Rewrite the part of the listing that opens with the line containing "Task: Click the Export button in header" and runs through the end of the listing as a Markdown table with the columns Row and Line, leaving out blank lines.
start
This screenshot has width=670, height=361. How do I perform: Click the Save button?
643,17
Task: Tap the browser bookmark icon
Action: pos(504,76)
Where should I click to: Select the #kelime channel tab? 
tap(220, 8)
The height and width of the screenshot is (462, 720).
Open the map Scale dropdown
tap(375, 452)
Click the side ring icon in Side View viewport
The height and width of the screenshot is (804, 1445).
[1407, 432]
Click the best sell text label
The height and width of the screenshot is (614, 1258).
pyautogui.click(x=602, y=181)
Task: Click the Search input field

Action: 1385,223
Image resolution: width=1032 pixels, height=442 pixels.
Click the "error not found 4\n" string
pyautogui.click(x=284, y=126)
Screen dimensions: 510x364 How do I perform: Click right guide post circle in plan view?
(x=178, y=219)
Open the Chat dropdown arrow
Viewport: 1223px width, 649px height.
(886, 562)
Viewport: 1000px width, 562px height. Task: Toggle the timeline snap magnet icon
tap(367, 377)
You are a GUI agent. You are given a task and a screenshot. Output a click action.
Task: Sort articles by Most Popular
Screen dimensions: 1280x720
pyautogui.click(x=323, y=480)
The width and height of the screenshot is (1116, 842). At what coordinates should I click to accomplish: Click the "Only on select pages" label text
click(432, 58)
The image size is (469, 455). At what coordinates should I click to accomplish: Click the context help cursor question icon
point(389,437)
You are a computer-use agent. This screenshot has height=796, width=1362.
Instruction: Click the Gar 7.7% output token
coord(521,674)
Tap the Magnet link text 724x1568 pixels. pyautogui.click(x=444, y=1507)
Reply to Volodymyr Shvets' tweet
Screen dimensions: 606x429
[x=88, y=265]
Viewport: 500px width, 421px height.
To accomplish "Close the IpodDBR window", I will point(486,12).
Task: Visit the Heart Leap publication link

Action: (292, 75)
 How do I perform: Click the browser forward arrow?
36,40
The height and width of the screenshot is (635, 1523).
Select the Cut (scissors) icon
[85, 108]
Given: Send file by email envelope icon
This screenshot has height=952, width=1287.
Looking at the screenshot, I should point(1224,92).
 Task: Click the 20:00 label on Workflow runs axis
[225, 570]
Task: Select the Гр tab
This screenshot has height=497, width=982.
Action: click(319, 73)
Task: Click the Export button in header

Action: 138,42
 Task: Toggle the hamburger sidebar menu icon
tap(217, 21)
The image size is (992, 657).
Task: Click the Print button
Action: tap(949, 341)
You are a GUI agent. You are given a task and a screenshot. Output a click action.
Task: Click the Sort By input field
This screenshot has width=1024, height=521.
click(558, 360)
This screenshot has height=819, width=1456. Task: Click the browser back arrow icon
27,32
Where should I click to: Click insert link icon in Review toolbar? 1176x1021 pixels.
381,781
end
** OUTPUT FOR THIS TASK **
| Row | Line |
|---|---|
| 1 | Task: Click the Export button in header |
| 2 | Action: 138,42 |
| 3 |  Task: Toggle the hamburger sidebar menu icon |
| 4 | tap(217, 21) |
| 5 | The image size is (992, 657). |
| 6 | Task: Click the Print button |
| 7 | Action: tap(949, 341) |
| 8 | You are a GUI agent. You are given a task and a screenshot. Output a click action. |
| 9 | Task: Click the Sort By input field |
| 10 | This screenshot has width=1024, height=521. |
| 11 | click(558, 360) |
| 12 | This screenshot has height=819, width=1456. Task: Click the browser back arrow icon |
| 13 | 27,32 |
| 14 | Where should I click to: Click insert link icon in Review toolbar? 1176x1021 pixels. |
| 15 | 381,781 |